=== SHORT TASK ===
Copy every line of the records below exactly as it stands, leaving out the pictures.

[Data items]
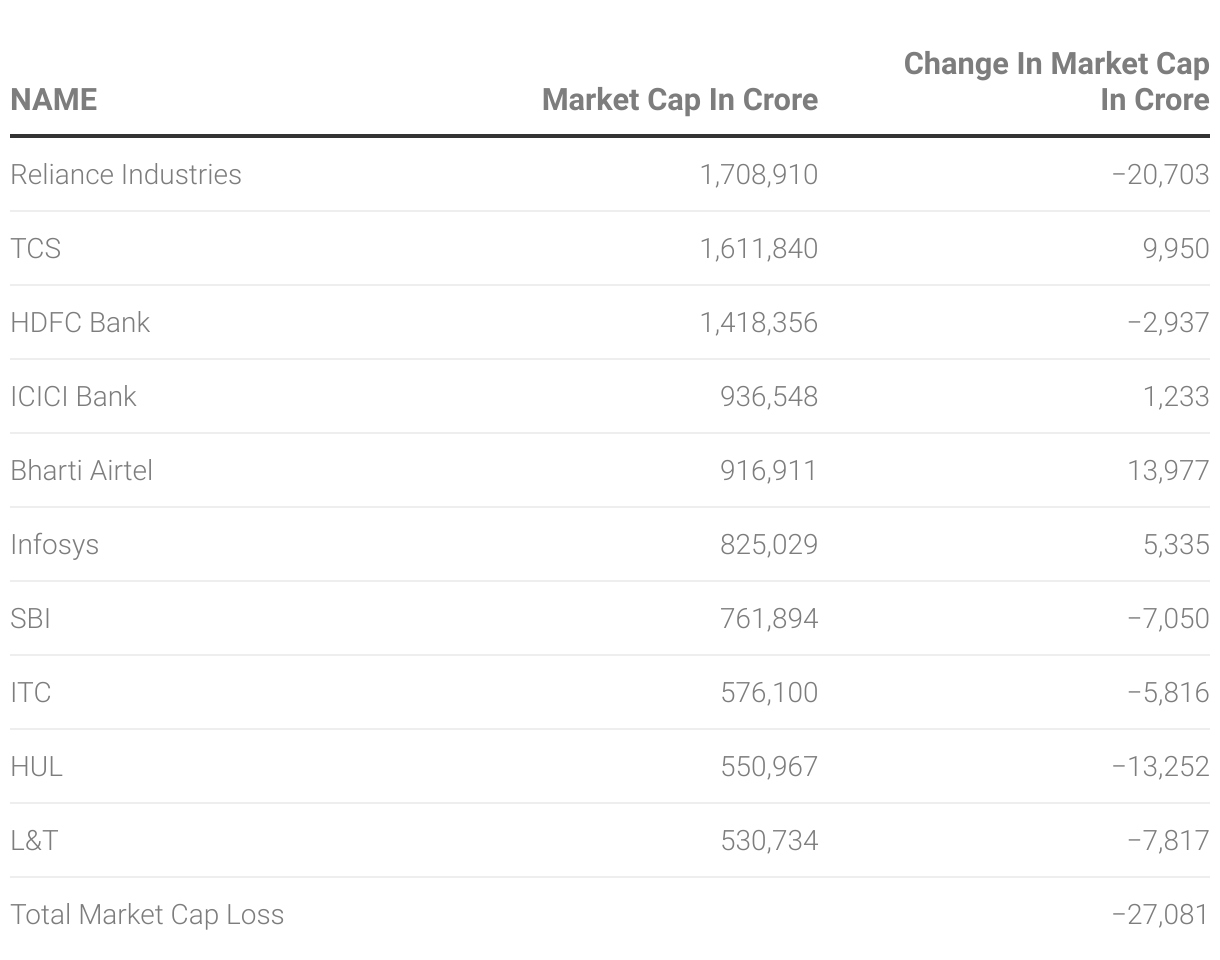Click HUL market cap value 550,967

point(769,767)
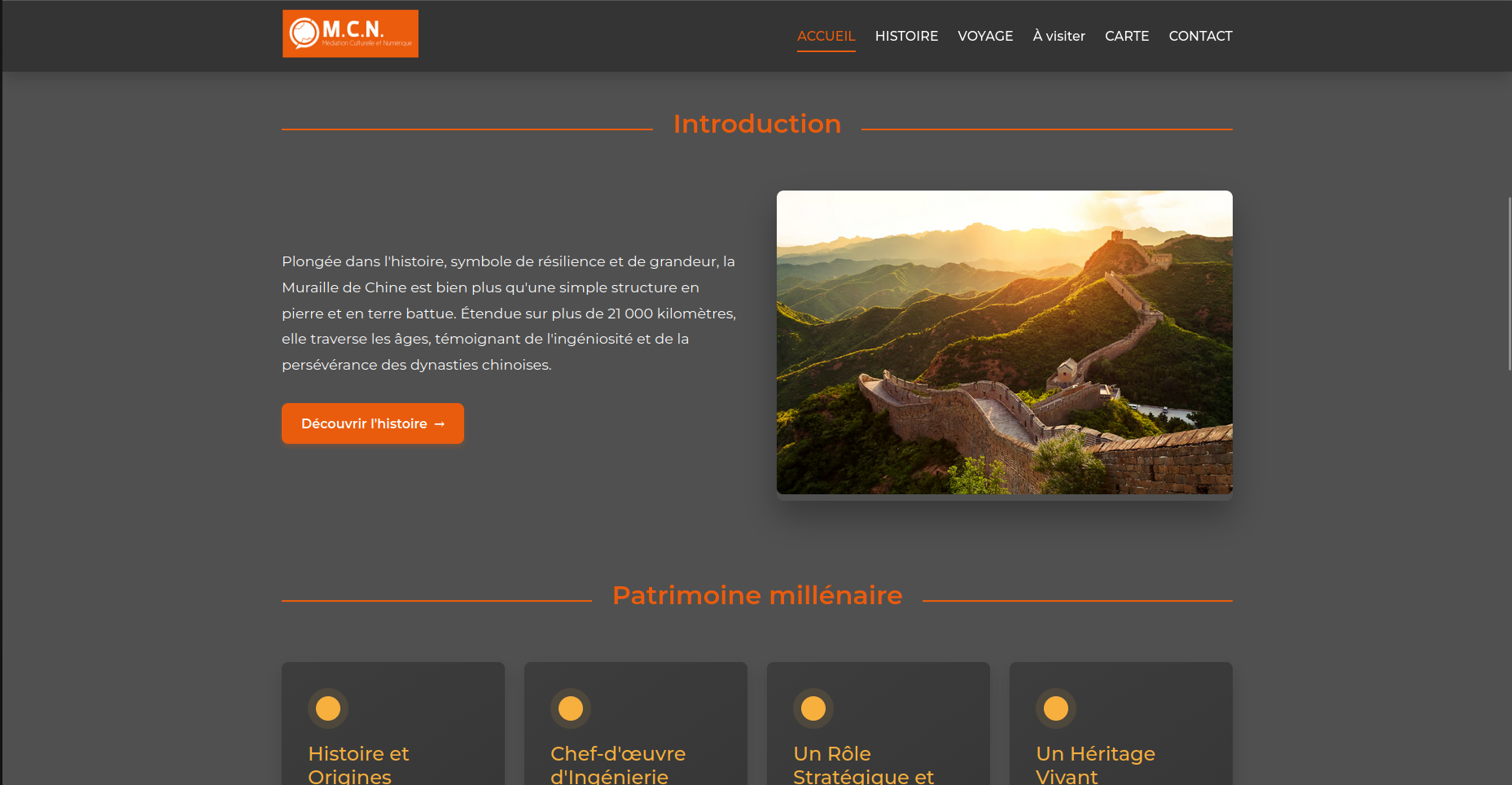Click the Great Wall photo
The width and height of the screenshot is (1512, 785).
coord(1004,343)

=== ANSWER FOR THE TASK ===
Click HUL market cap value 550,967

point(769,767)
Click the Great Wall photo
The width and height of the screenshot is (1512, 785).
coord(1004,343)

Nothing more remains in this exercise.